Hermione sentiu uma súbita raiva inflamar seus ossos, “bastardo atrevido” xingou mentalmente após um breve suspiro.


 


A mulher caminhava em passos desesperados, seu coração palpitava, parecia em chamas.


–Meu Lorde! –reverenciou o bruxo com um gesto de respeito.


–Bella, preciso que descubra algo para mim! –Os olhos da mulher brilharam de uma forma doentia de prazer.

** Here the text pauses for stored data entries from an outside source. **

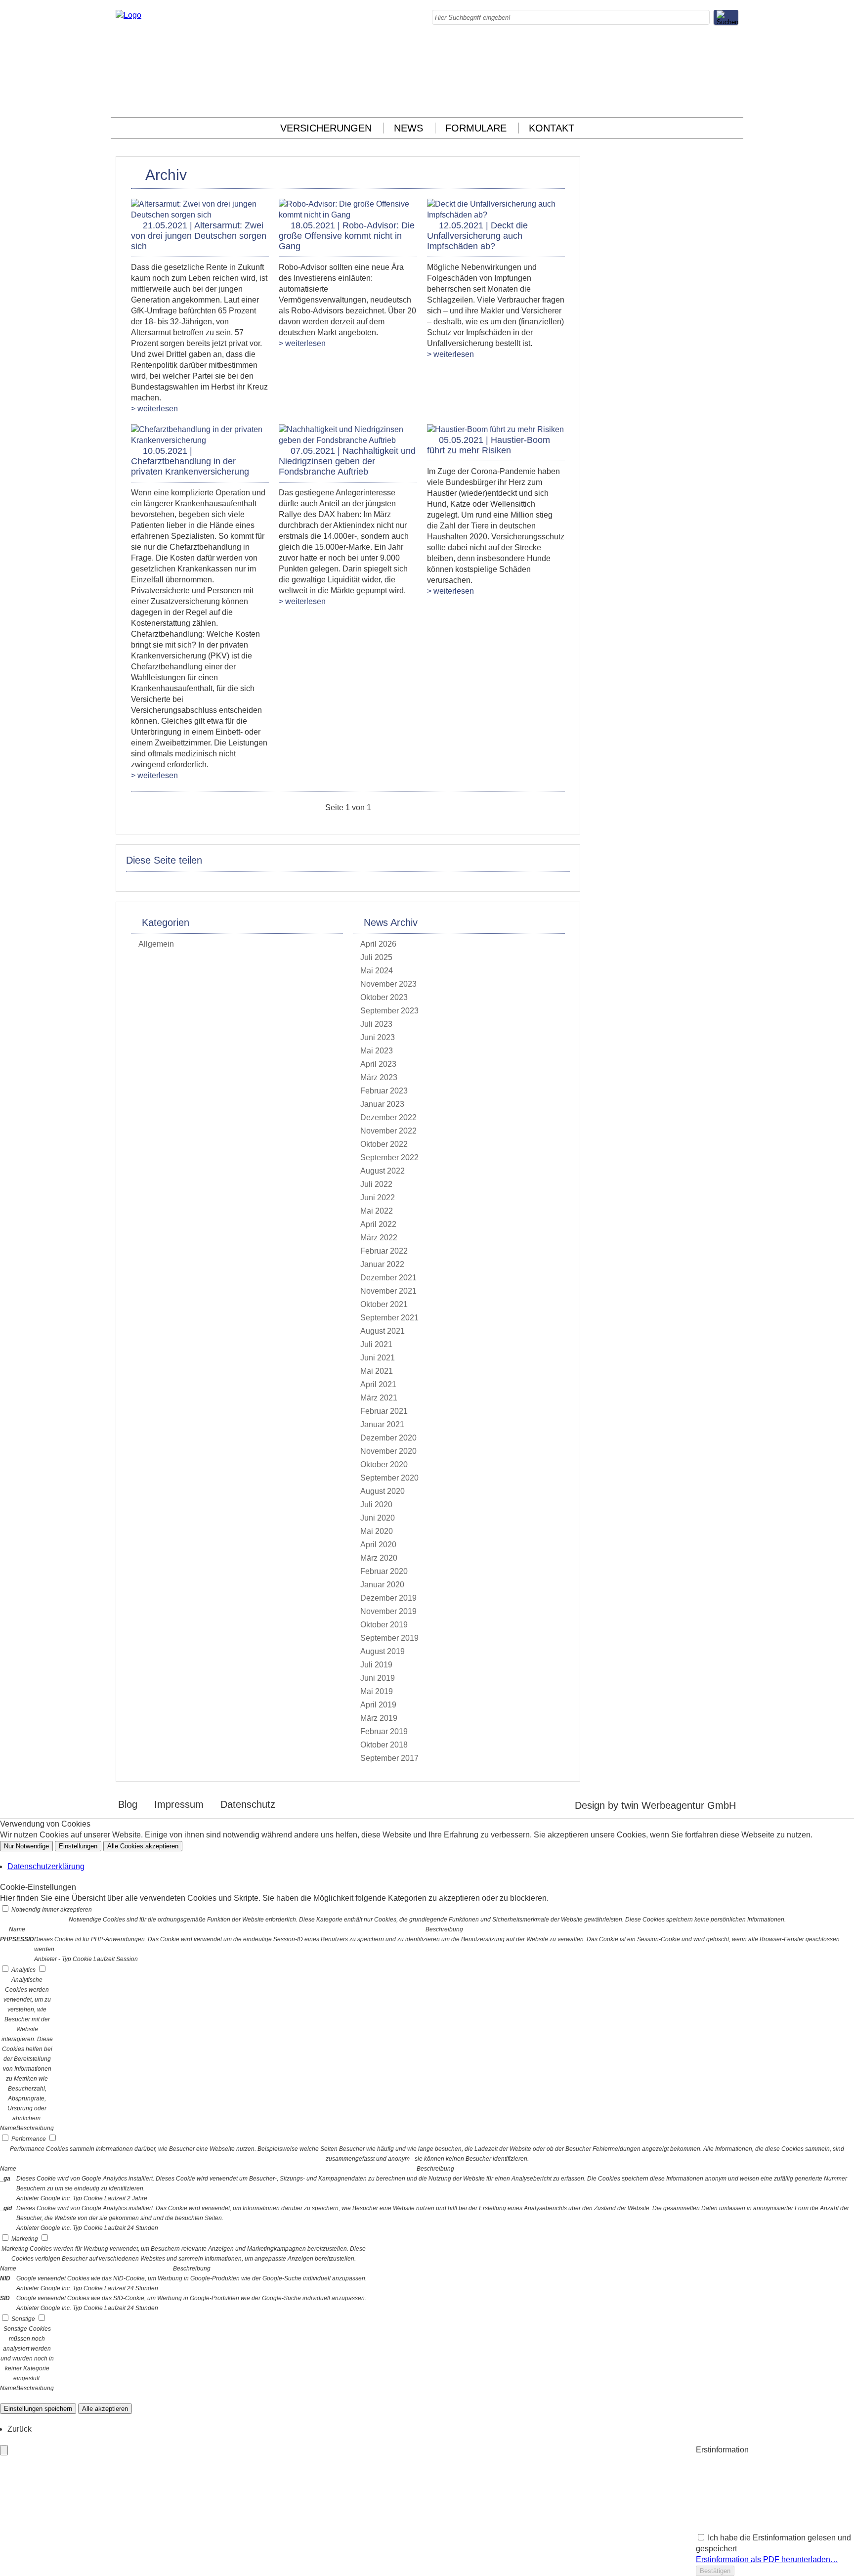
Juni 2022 (377, 1197)
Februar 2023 (384, 1091)
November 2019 (388, 1611)
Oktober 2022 (384, 1144)
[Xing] (735, 91)
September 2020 (389, 1478)
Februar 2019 (384, 1731)
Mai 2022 (376, 1211)
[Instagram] (735, 58)
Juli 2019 (376, 1664)
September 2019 (389, 1638)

–Qualquer coisa Lorde, eu faço qualquer coisa para o senhor.  –disse beijando-lhe a mão em devoção.


–Draco está me escondendo algo. Pude senti-lo bloquear sua mente na última reunião, descubra o que é. –Se havia algo que jamais passava imperceptível por Lord Voldemort eram seus comensais, a traição de Snape lhe ensinara uma coisa. Conheça-os. Conhecia todos, seus medos e insanidades, a podridão de cada um, as mentiras que escondiam por trás de suas máscaras.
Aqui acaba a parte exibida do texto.